# [WHAT THE TASK REQUIRES]
From the entries that follow, reproduce exactly and only the lines from the line with "Image resolution: width=1446" to the line with "Given: Open YouTube apps grid", endpoints included.

----- DATA SUPPLIED

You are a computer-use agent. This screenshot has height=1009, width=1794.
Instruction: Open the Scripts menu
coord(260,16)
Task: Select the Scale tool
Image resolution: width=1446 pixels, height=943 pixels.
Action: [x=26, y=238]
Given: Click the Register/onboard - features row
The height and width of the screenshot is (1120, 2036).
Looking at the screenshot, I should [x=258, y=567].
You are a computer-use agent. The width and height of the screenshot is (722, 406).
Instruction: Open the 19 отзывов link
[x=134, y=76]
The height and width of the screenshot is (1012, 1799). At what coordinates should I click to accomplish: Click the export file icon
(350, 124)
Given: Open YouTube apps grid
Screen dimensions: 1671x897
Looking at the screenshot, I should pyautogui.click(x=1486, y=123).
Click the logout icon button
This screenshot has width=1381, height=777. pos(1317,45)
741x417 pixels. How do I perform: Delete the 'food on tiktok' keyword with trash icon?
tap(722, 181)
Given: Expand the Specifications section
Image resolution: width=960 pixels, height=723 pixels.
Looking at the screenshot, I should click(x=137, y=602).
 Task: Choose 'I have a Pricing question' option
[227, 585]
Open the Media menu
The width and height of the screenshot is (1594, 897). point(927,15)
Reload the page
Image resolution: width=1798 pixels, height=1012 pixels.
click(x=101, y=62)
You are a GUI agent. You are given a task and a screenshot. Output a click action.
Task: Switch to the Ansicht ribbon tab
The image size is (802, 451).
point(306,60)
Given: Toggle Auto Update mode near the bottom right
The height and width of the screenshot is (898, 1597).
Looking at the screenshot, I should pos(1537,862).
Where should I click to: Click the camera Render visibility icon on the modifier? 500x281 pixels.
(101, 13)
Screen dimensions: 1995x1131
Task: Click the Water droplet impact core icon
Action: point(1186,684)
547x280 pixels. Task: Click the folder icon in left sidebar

----------

# [REPLY TO THE TASK]
Image resolution: width=1446 pixels, height=943 pixels.
Action: [x=26, y=238]
Given: Click the Register/onboard - features row
The height and width of the screenshot is (1120, 2036).
Looking at the screenshot, I should [x=258, y=567].
You are a computer-use agent. The width and height of the screenshot is (722, 406).
Instruction: Open the 19 отзывов link
[x=134, y=76]
The height and width of the screenshot is (1012, 1799). At what coordinates should I click to accomplish: Click the export file icon
(350, 124)
Given: Open YouTube apps grid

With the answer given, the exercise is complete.